Background
Mitochondrial DNA (MtDNA) exposed to the extracellular space due to cell death and stress has immunostimulatory properties. However, the clinical significance of circulating MtDNA in maintenance hemodialysis (MHD) patients and the precise mechanism of its emergence have yet to be investigated.
Conclusions
Our data suggested that changes in ccf-MtDNA correlate with the degree of inflammatory status in MHD patients, and that the excessive MtDNA may be caused by mitochondrial dysfunction and reduced urinary MtDNA excretion.
Methods
This cross-sectional study consisted of 52 MHD patients and 32 age- and sex-matched healthy controls. MHD patients were further categorized into high and low circulating cell-free MtDNA (ccf-MtDNA) groups based on the median value. Copy number of MtDNA was quantified using TaqMan-based qPCR. Plasma cytokines were measured using ELISA kits. Reactive oxygen species (ROS) and mitochondrial membrane potential (Δψm) in peripheral blood mononuclear cells (PBMCs) were detected using DCFH-DA or JC-1 staining.
Results
The copy numbers of ccf-MtDNA in patients with MHD were higher than those in healthy controls, and these alterations were correlated with changes of cytokines TNF-α and IL-6. Adjusted model in multivariate analysis showed that the presence of anuria and longer dialysis vintage were independently associated with higher levels of ccf-MtDNA. Meanwhile, although not statistically significant, an inverse correlative trend between urinary MtDNA and ccf-MtDNA was observed in patients with residual urine.

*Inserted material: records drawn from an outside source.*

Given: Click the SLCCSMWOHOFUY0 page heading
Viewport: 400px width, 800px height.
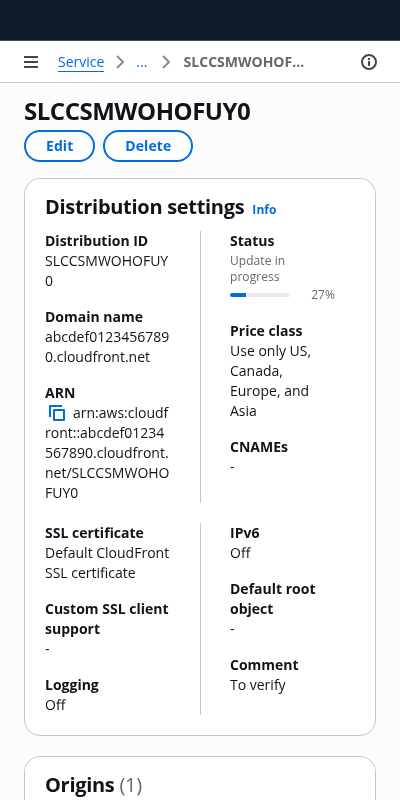Looking at the screenshot, I should pyautogui.click(x=137, y=112).
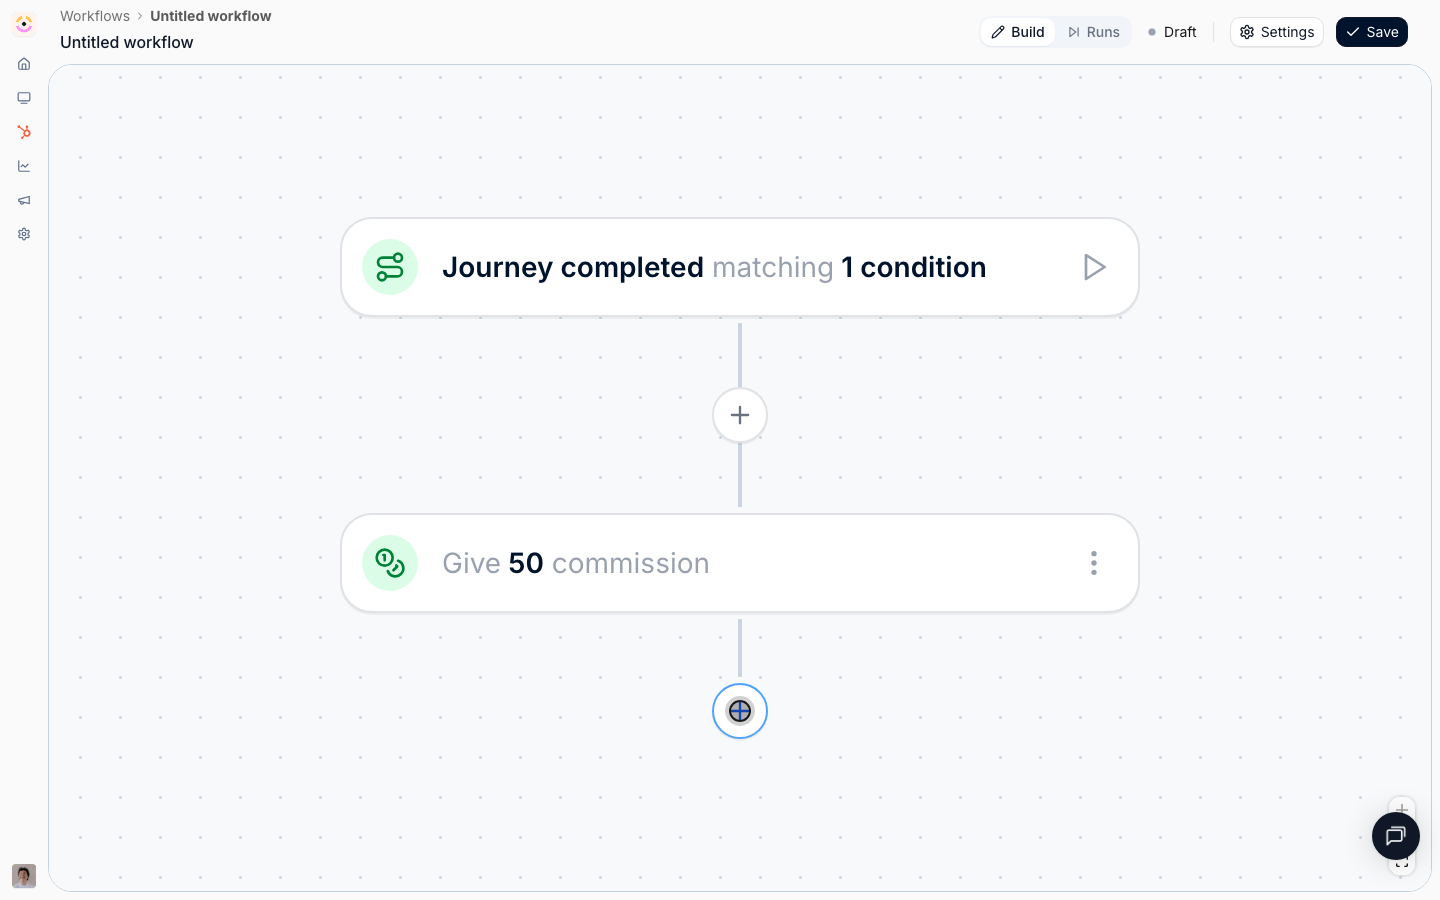Switch to the Build tab
Screen dimensions: 1440x900
pos(1018,32)
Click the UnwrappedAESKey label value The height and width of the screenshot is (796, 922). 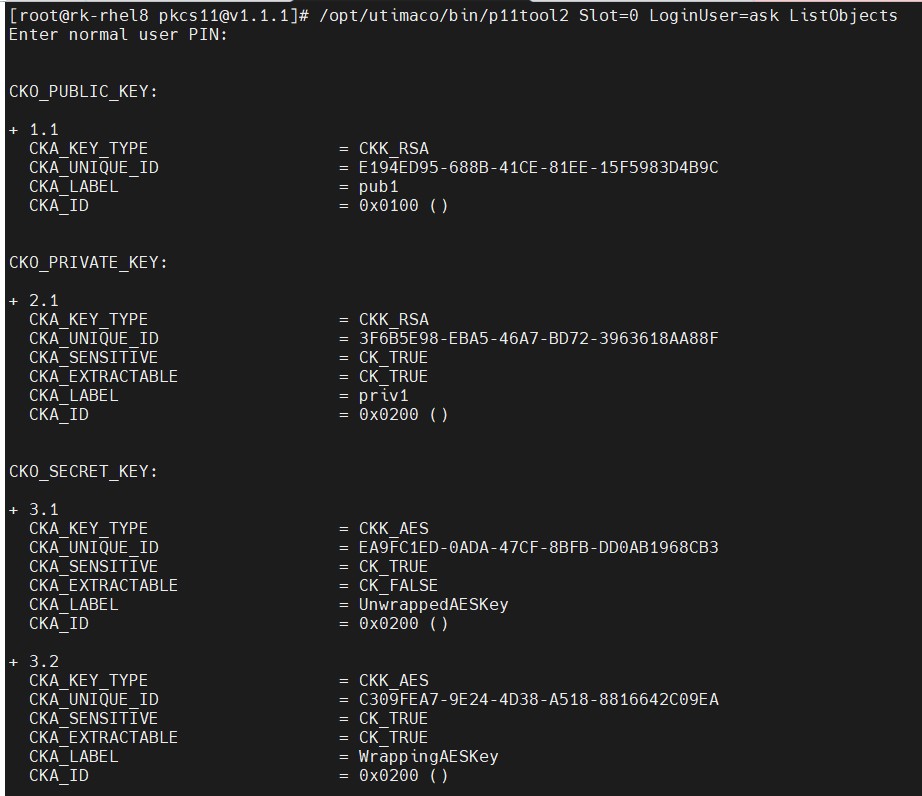tap(433, 604)
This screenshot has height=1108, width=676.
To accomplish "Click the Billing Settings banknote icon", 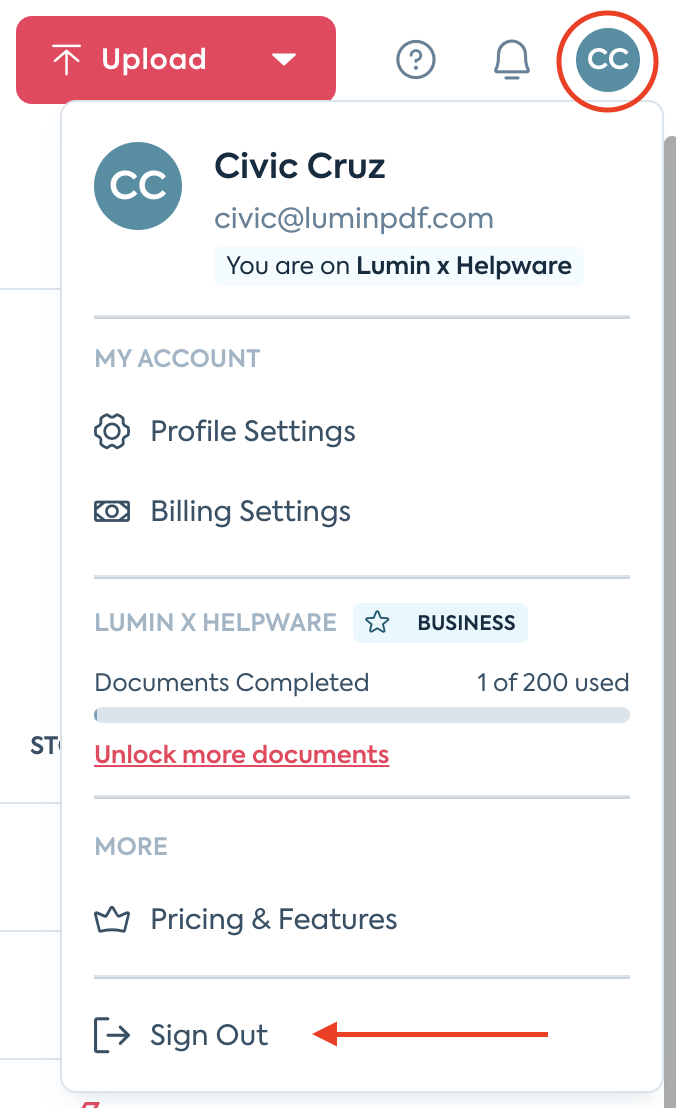I will (x=112, y=511).
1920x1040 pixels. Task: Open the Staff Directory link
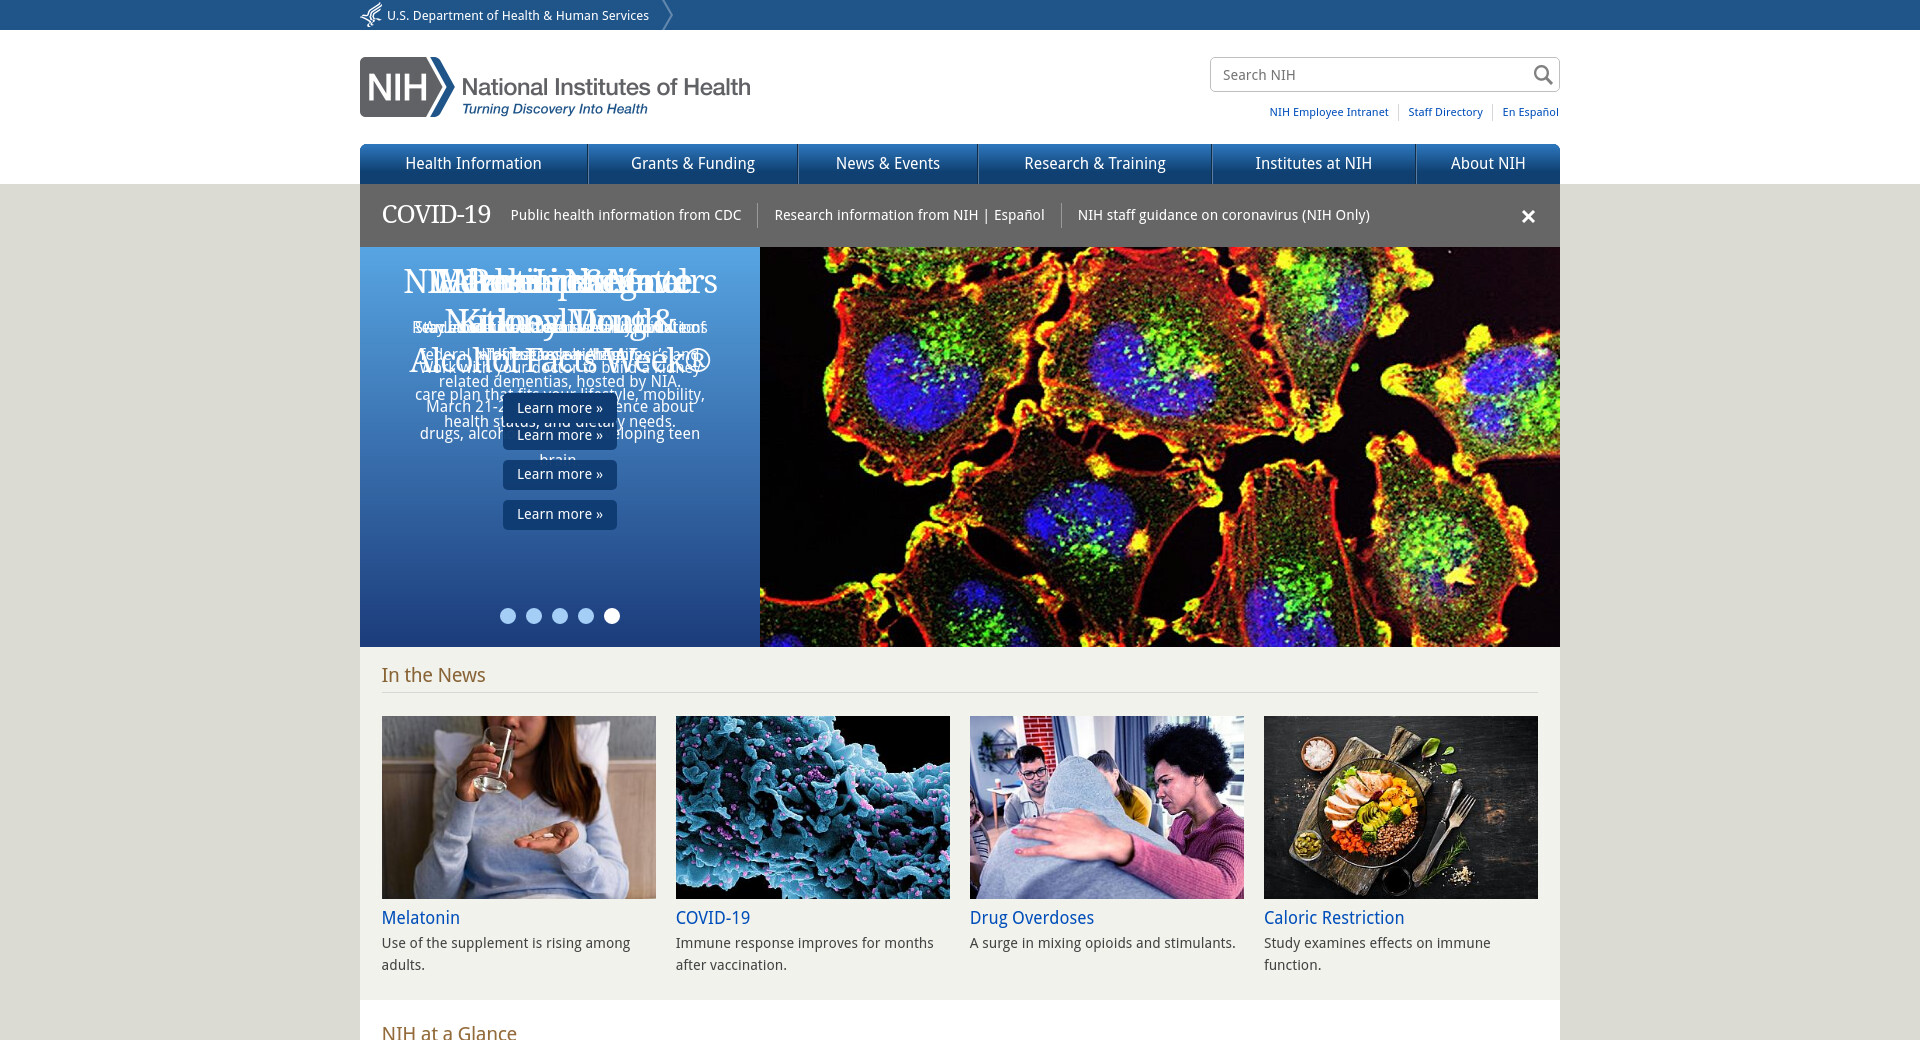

Afterward, using PBMCs as surrogates for mitochondria-rich cells, we found that patients in the high ccf-MtDNA group exhibited a significantly higher ROS production and lower Δψm in cells. Conclusions: Our data suggested that changes in ccf-MtDNA correlate with the degree of inflammatory status in MHD patients, and that the excessive MtDNA may be caused by mitochondrial dysfunction and reduced urinary MtDNA excretion.